(Item position entries)
◇ ◇ ◇ ◇ ◇

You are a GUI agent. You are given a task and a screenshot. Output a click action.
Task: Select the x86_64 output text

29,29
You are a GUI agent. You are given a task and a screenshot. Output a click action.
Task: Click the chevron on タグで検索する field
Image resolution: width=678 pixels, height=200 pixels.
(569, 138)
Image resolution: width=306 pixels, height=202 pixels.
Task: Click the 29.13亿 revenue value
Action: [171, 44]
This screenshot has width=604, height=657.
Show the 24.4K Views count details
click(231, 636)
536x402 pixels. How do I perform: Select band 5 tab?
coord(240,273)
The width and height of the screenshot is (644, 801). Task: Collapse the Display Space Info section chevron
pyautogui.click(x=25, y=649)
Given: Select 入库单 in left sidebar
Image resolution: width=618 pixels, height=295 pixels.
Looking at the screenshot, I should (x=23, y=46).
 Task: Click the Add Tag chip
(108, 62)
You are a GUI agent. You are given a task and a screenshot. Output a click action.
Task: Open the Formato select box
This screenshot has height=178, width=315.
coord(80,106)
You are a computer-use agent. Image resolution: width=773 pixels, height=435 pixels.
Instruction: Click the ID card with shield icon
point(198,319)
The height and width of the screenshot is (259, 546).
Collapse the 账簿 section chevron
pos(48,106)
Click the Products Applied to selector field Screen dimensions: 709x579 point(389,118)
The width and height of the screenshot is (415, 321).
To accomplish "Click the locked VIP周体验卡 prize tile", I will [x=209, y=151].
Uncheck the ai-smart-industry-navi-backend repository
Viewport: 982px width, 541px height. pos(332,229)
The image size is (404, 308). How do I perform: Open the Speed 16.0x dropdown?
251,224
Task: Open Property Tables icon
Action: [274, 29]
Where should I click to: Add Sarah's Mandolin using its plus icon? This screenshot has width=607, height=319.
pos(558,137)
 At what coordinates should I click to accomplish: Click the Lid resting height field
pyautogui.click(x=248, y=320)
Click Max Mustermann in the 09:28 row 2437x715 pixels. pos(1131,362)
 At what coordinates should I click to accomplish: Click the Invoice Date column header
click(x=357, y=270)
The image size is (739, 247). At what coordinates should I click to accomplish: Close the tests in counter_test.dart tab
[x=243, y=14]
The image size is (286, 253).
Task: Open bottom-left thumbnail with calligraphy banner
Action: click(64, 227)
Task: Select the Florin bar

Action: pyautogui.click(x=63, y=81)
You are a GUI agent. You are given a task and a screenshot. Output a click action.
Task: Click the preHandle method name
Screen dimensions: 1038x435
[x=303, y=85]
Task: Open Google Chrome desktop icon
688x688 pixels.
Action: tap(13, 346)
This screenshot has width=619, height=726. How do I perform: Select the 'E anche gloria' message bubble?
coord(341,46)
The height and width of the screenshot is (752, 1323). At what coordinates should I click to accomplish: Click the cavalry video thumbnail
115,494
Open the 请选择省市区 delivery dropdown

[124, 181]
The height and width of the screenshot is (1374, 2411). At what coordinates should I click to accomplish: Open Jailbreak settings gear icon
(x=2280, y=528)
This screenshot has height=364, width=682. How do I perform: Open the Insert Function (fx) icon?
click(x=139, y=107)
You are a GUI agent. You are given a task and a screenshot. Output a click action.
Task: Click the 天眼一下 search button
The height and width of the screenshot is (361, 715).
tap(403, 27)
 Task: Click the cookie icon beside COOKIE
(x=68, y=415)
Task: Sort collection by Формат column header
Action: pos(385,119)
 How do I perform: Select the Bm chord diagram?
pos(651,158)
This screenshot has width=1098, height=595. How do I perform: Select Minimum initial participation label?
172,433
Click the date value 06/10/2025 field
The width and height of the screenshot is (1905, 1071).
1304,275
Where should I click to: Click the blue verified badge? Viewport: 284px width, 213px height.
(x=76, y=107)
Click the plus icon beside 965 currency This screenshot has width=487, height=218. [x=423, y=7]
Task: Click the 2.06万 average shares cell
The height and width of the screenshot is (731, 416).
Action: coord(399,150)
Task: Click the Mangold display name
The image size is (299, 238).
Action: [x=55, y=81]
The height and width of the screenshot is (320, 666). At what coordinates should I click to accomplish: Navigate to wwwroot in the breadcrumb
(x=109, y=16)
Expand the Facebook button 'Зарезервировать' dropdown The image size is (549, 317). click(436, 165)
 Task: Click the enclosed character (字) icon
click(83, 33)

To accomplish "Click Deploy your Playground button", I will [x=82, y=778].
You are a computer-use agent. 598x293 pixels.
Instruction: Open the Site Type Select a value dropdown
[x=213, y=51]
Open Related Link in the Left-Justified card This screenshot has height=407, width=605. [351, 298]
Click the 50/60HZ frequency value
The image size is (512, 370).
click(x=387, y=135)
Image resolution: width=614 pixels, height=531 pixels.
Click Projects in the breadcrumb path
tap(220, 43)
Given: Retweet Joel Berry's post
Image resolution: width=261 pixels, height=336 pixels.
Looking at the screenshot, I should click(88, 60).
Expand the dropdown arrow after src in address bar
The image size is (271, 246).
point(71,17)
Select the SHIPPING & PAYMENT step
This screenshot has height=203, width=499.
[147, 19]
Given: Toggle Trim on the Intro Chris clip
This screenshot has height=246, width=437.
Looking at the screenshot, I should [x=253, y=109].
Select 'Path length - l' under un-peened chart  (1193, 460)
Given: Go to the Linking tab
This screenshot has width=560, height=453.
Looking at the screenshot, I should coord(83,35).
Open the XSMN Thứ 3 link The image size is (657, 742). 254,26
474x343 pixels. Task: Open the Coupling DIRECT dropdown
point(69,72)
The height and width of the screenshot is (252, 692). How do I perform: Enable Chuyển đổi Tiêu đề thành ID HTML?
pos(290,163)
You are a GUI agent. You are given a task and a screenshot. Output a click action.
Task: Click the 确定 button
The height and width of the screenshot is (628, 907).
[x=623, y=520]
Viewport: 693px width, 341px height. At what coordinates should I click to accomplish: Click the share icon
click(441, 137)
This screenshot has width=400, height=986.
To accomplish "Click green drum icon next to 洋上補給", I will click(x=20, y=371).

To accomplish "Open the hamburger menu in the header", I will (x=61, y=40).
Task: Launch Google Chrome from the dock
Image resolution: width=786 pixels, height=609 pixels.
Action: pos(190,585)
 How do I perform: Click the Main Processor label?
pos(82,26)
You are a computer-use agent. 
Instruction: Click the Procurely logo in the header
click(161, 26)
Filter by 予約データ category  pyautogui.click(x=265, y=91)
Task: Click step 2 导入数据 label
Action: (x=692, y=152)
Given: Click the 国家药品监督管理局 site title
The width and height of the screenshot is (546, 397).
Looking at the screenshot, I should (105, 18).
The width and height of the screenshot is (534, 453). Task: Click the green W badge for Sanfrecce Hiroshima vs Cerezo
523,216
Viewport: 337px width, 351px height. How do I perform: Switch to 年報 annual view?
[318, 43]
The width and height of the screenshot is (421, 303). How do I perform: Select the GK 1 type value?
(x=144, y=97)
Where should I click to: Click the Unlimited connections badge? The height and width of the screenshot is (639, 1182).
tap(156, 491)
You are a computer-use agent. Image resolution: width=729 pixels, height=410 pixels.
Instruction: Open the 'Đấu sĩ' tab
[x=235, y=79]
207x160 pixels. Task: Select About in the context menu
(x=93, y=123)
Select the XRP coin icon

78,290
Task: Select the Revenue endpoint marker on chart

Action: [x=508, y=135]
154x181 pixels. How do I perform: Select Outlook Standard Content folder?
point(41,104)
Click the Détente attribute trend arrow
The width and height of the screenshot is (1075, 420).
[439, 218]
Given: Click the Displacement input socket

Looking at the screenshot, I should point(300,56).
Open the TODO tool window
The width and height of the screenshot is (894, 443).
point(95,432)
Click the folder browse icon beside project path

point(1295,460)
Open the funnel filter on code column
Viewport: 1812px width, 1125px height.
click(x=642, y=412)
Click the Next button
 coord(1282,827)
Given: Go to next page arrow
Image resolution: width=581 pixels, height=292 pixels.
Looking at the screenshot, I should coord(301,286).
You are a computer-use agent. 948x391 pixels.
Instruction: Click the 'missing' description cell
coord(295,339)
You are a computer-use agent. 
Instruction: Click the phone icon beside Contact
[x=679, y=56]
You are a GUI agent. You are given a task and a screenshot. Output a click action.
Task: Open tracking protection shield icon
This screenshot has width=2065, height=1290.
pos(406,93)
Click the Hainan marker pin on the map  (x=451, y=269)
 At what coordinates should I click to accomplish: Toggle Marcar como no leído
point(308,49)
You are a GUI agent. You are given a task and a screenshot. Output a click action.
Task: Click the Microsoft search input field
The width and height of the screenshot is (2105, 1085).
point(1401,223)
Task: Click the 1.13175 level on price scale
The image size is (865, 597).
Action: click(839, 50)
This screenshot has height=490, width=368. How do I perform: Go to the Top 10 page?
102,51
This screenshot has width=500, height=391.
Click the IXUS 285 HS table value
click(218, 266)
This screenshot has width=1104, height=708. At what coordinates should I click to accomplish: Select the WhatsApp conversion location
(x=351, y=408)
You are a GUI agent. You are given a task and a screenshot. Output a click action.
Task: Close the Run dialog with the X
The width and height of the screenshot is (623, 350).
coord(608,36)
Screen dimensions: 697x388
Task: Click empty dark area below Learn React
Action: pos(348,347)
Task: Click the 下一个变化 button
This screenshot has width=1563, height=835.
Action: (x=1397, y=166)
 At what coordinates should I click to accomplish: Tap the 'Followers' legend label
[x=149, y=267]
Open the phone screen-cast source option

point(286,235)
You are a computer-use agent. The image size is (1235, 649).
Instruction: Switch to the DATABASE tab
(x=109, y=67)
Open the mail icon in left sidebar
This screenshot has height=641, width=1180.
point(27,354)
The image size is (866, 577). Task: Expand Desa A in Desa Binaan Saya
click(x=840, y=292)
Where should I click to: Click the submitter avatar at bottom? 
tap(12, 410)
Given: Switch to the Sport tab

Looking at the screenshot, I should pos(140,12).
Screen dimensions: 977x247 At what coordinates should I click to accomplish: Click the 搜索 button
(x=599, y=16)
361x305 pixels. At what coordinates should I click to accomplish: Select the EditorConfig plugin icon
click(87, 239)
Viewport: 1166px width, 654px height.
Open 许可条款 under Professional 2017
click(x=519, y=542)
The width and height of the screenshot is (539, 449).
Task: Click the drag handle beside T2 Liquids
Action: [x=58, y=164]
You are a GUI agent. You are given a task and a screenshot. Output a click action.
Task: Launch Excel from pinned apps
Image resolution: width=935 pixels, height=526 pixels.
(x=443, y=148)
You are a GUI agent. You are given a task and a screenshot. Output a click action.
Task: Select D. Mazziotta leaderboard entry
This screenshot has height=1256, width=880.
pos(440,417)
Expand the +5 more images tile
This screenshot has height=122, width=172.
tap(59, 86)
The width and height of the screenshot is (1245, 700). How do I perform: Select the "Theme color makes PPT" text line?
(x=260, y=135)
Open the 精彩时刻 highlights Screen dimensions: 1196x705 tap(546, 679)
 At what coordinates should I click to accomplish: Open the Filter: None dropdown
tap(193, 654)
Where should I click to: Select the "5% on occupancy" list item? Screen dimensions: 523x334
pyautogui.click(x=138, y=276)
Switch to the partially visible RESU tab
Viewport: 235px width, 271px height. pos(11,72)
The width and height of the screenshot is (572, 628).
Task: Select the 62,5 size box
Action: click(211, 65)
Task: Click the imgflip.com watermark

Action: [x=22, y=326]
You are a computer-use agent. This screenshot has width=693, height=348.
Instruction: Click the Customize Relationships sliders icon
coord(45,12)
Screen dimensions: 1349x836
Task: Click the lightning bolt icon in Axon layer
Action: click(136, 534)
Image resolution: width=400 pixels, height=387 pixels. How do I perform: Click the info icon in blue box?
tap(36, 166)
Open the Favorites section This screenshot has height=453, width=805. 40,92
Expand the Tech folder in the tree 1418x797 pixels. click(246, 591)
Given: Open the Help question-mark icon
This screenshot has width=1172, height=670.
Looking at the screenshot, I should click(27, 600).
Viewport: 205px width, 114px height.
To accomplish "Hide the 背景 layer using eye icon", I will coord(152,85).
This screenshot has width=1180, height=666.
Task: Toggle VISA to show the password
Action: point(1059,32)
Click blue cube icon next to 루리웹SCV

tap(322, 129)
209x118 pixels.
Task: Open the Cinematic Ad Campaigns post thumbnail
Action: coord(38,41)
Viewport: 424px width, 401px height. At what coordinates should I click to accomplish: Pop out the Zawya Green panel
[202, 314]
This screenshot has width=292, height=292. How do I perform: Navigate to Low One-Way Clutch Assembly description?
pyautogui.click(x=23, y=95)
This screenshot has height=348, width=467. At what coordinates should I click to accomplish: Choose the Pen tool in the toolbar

◇ ◇ ◇ ◇ ◇

▸ Instructions for the task
Rewrite the lines from the one containing "The width and height of the screenshot is (644, 801)." through the one containing "Looking at the screenshot, I should (x=23, y=46).", inclusive, replacing "sidebar" with "panel" and leaving all else unchanged. Return only those lines.

▸ The answer
The width and height of the screenshot is (644, 801). Task: Collapse the Display Space Info section chevron
pyautogui.click(x=25, y=649)
Given: Select 入库单 in left panel
Image resolution: width=618 pixels, height=295 pixels.
Looking at the screenshot, I should (x=23, y=46).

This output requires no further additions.